━━━━━ EXCERPTED TEXT

African Town Poisoned by Lead From Car Batteries

Battery Lead in Soil has Fatal Impact
In what looks to be another case for added motivation to see automobile manufacturers move from acid-lead batteries to lithium-ion, Associated Press reporter Heidi Vogt just released a tragic story of an African town who has seen some of its citizens suffer from lead poisoning. Pets and farm animals were the first to feel the effects of the large amounts of lead in their soil, children and pregnant woman were next to be stricken-
“The mysterious illness killed 18 children in this town on the fringes of Dakar, Senegal’s capital, before anyone in the outside world noticed. When they did — when the TV news aired parents’ angry pleas for an investigation, when the doctors ordered more tests, when the West sent health experts — they did not find malaria, or polio or AIDS, or any of the diseases that kill the poor of Africa.
They found lead.
The dirt here is laced with lead left over from years of extracting it from old car batteries. So when the price of lead quadrupled over five years, residents started digging up the earth to get at it. The World Health Organization says the area is still severely contaminated, 10 months after a government cleanup.”
Category: Battery News










This is a serious issue that falls close to home. Many of us take for granted the soil under our feet. Dirt is dirt. But really it has a long term memory retaining many things including beneficial mychorizae as well as toxins that leach into the soil.
If you live near a landfill, chances are numerous toxins have leached into nearby soils and water supplies. Diseases such as Leukemia have been linked to toxins (i.e. Benzene) in the soil. This is a very real and scary issue especially since many authorities see this as opening Pandora’s Box to lawsuits by admitting to possible contamination and actively performing soil tests that may result in very large cleanup campaigns.

━━━━━━━━━━

> **PROBLEM REQUIREMENTS**
Please explain, in one to three sentences, why residents of the town began digging up the earth, according to the lead poisoning article. The lines that come next are separate material and have no connection to the text above.

━━━━━ LISTED RECORDS

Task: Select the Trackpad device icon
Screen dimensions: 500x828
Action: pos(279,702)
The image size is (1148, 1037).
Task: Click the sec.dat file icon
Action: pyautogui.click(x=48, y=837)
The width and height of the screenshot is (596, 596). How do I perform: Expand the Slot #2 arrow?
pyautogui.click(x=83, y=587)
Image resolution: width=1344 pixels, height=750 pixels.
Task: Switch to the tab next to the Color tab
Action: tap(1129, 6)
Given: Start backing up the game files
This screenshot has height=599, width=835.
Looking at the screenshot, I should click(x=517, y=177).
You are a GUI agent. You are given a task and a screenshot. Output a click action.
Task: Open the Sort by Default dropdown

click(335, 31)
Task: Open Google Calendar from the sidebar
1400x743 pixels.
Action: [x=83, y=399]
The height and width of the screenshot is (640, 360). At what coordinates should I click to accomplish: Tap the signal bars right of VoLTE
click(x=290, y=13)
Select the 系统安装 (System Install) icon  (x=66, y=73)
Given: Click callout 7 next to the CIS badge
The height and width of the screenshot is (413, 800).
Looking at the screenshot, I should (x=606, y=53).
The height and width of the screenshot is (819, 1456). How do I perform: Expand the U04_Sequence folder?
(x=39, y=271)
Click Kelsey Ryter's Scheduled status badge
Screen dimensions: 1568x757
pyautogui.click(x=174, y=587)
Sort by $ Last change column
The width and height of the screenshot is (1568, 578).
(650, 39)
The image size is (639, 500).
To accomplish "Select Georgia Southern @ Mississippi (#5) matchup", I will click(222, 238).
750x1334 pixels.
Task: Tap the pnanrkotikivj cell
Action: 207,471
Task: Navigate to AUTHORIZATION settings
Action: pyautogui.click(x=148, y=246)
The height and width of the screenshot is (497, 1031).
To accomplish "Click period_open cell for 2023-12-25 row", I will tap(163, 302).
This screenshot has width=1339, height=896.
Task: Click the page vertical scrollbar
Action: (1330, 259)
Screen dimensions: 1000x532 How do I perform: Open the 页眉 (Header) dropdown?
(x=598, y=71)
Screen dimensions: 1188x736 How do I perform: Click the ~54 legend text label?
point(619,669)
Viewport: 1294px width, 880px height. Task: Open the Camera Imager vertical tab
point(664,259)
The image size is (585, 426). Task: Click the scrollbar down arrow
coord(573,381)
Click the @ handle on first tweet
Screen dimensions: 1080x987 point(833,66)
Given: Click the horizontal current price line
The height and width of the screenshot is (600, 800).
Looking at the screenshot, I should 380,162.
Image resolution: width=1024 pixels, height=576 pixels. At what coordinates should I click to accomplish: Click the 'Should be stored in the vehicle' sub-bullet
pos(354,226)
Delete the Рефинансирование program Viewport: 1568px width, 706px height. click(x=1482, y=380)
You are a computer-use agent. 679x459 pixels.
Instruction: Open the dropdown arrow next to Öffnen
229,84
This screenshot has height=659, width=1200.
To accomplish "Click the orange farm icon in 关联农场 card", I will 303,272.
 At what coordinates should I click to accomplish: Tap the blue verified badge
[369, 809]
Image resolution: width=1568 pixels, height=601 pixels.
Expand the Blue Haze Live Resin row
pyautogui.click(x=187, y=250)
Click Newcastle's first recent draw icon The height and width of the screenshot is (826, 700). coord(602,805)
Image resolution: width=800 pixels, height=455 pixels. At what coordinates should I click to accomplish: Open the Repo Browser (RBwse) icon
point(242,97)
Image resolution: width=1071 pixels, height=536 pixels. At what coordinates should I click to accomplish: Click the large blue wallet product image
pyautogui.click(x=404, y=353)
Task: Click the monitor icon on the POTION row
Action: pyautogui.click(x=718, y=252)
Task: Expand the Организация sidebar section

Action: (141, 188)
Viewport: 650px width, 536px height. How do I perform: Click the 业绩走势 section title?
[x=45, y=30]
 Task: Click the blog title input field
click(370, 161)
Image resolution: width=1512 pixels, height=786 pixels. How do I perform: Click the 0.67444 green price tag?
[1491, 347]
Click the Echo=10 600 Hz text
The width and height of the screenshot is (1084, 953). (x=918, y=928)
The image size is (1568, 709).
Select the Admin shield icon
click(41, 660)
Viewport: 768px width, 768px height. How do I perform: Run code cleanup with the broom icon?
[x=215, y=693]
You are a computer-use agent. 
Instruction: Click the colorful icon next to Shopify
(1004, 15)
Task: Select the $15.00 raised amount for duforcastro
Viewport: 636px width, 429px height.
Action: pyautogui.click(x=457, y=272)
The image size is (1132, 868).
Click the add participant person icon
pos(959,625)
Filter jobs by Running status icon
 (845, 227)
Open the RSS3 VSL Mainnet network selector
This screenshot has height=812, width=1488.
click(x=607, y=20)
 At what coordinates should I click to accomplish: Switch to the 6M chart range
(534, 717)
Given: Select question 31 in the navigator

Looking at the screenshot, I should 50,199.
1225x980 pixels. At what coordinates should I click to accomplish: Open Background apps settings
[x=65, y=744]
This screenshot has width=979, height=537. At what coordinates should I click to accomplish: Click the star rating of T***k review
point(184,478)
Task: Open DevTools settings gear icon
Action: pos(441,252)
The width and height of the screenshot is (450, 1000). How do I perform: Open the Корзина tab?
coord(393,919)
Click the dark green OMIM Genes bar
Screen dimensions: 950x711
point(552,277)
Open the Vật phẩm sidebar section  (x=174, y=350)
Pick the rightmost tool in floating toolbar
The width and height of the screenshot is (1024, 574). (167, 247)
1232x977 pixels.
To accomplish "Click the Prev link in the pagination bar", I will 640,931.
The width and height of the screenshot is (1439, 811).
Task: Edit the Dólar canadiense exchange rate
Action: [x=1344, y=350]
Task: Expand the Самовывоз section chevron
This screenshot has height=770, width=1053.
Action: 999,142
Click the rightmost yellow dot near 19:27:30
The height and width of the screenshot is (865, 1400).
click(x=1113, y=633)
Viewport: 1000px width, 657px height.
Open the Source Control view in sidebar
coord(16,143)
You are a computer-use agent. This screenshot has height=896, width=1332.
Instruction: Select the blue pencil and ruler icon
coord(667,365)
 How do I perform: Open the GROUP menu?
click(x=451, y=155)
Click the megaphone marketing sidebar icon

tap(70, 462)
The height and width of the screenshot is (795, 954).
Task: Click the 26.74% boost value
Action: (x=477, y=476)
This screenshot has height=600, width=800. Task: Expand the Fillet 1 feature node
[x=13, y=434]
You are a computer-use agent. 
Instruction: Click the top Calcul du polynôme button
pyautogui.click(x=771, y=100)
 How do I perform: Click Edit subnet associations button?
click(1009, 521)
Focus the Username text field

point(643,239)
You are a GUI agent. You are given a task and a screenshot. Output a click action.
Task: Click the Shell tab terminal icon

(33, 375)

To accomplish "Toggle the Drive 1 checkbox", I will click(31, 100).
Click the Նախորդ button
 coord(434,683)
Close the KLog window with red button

━━━━━━━━━━

> **TASK RESULT**
The dirt in the town was laced with lead left over from years of extracting it from old car batteries. When the price of lead quadrupled over five years, residents started digging up the earth to get at that lead.